**Texto proporcionado:**
___
Fundamentalmente se dice que miente en dos aspectos, por un lado, en relación a su conocimiento de la situación de alarma, tratando ahora de ocultar las llamadas de atención de distintos organismos internacionales (OMS), para justificar así su falta de reacción primera, cuando si no hizo caso es porque había que mantener a toda costa su agenda ideológica (8-M); por otro le interesa rebajar las cifras de fallecidos y contagiados para así restar, de nuevo, gravedad al asunto, y de este modo no le puedan imputar responsabilidad alguna sobre la tragedia (en el grado penal que sea).

Una doble mentira, en fin, con la que un gobierno, sin escrúpulos, trataría de eludir responsabilidades penales o, incluso, criminales por su negligencia en la administración de la crisis.

Algunos todavía aún van más allá, y apuntan a una responsabilidad criminal “genocida” (gerontocida), que ahora, sin embargo, el Gobierno trata de ocultar (escudándose en unas cifras falsas) para sacar adelante, caiga quien caiga, sus planes ideológicos “totalitarios”.

Y el caso es que esta gravísima acusación no se realiza, sin más, por parte de la oposición (PP y Vox), remitiéndose a las pruebas (unas pruebas que aún no se han dado, salvo por falacia de afirmación del consecuente: “hay muerto, luego hay un criminal responsable: el Gobierno”), sino que es una acusación que viene armada ideológicamente, revestida de “anticomunismo”, como para enfatizar la acusación, de tal modo que ya, ni siquiera, hace falta más prueba: si los comunistas han sido capaces de asesinar a “100 millones”, ¿qué no van a ser capaces de hacer para perpetrar sus crímenes (y después ocultarlos)? Es más, ¿qué son 27.000 fallecidos más, si lo que le importa a un gobierno “socialcomunista” es perpetuarse en el poder?

Y con este bagaje, con “el libro negro del comunismo”, pretenden, desde la oposición, dar por buena la gravísima acusación, ni siquiera hace falta esperar a la resolución de los tribunales, animando a la gente a que desobedezca, y salga a las calles, rompiendo el confinamiento y la distancia social, con el riesgo que ello representa.

Lo llamativo es que parece que funciona: el anticomunismo, en algunos sectores sociales, ha calado tanto como para que, aún con riesgo de un rebrote, y tras 27.000 fallecidos, la gente salga a la calle reclamando “libertad”. De nuevo, la ideología, aunque varíe el tema, se impone a la prudencia.
___
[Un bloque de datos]
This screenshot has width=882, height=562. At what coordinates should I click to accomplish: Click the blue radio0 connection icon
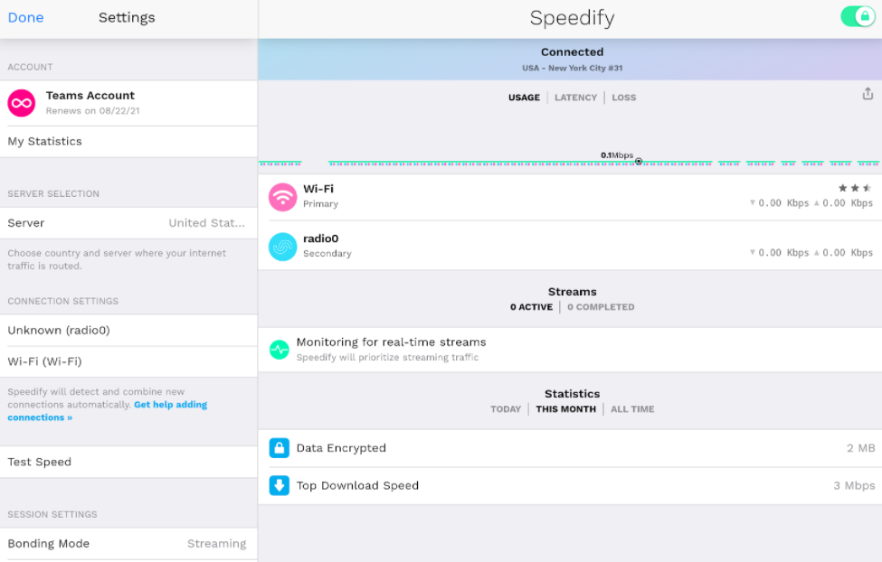(283, 246)
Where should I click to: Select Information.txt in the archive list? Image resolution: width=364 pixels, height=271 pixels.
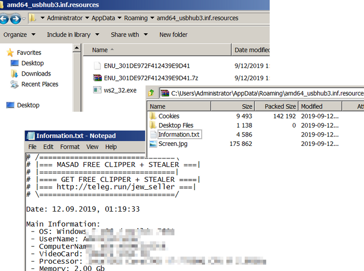[179, 134]
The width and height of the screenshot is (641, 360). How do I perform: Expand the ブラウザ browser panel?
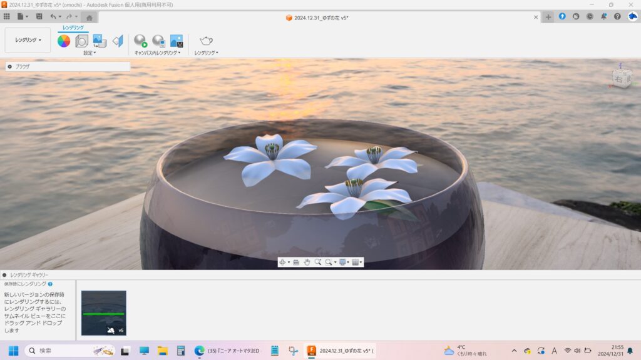(10, 66)
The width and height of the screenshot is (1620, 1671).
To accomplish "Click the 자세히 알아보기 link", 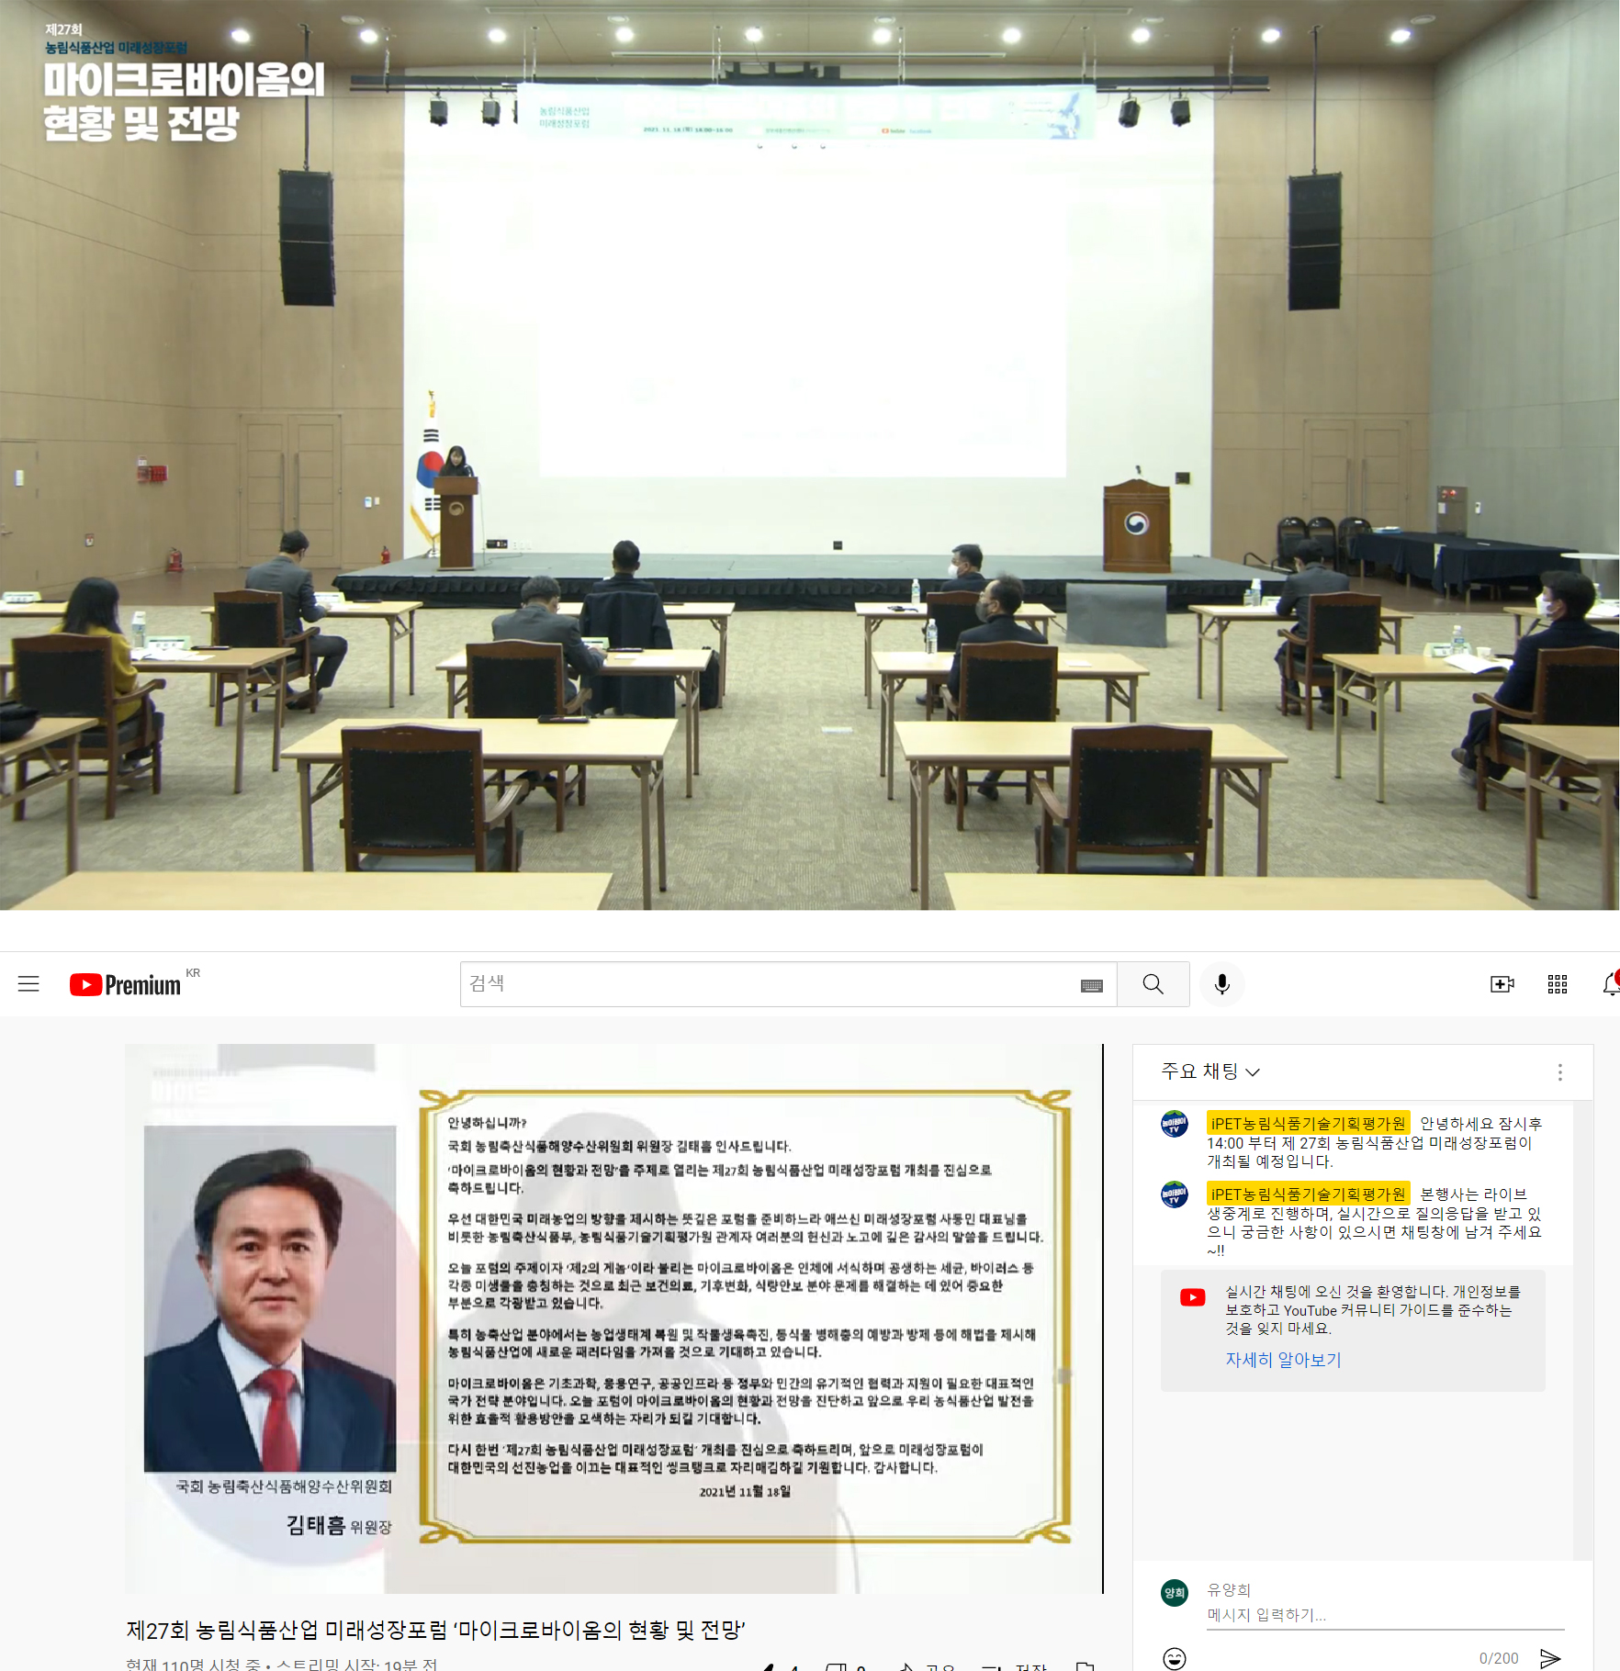I will [x=1283, y=1360].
___
**Qué hacer:** ¿Qué dos partidos de la oposición se mencionan en el texto? Los ítems proceden de una fuente distinta a la del texto.

**Respuesta esperada:** PP y Vox.